Many people today wonder why the Jewish people and others who were taken to concentration camps during the Holocaust did not revolt or fight the Nazis. The truth is that some did (look up Warsaw, for example), but most people just could not fathom what was happening. In Night by Elie Wiesel, we see this up close. Moshe the Beadle is taken away and nearly killed but is able to make his way back to Elie's town of Sighet. When he warns the other people there about what is happening, nobody believes him. Such horrors just could not register with the people. In Germany, when Hitler first came to power, he made all of the Jews register with the government. They did it because their government told them to do it, and they had no reason to believe their registration would be used against them. The events of the Holocaust were unprecedented. Another reason had to do with the Jewish faith. The Jewish people believed God would protect them. Some Jews kept that faith throughout the horrors they endured, while others, like Elie Wiesel, completely gave up on God.

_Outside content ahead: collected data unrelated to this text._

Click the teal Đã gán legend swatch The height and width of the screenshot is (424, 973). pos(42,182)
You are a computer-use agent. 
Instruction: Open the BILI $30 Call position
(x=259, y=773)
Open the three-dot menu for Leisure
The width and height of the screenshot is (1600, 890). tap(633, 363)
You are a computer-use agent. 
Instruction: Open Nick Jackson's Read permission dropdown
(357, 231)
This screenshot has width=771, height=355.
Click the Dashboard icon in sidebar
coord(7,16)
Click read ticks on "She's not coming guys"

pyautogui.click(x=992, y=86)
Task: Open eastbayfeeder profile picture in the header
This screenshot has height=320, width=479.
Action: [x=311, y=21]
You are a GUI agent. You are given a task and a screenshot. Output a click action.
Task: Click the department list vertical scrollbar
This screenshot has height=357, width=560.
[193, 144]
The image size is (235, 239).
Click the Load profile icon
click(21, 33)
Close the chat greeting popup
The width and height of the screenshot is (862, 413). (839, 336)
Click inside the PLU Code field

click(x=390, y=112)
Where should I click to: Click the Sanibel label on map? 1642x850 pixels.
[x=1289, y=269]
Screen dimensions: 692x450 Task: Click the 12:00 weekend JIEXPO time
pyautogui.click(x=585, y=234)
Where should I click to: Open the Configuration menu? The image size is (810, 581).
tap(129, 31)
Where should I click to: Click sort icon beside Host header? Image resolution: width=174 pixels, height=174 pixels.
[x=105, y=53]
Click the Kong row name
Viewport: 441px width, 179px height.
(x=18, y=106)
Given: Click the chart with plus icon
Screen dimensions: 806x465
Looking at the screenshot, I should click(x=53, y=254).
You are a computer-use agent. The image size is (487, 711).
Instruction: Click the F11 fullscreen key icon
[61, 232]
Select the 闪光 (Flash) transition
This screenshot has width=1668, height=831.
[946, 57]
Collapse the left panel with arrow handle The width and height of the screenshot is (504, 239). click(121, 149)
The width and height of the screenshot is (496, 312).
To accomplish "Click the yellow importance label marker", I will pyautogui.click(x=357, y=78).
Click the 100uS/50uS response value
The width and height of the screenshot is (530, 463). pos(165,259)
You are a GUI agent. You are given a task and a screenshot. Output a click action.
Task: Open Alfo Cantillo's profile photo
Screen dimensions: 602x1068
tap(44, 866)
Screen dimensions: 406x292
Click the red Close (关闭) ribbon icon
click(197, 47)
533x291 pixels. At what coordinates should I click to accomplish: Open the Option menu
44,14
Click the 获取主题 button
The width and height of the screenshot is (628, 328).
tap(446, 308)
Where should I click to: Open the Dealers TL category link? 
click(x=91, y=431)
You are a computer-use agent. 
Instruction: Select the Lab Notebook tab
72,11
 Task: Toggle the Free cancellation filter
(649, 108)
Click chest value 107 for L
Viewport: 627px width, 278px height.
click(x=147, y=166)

"Why, but why should I bless Him? In every fiber I rebelled. Because He had had thousands of children burned in His pits? Because He kept six crematories working night and day, on Sundays and feast days? Because in His great might He had created Auschwitz, Birkenau, Buna, and so many factories of death?" (Wiesel 64)
Elie, like so many others, wished he had done something differently--wished his father had done something differently, but they just did not know what was coming.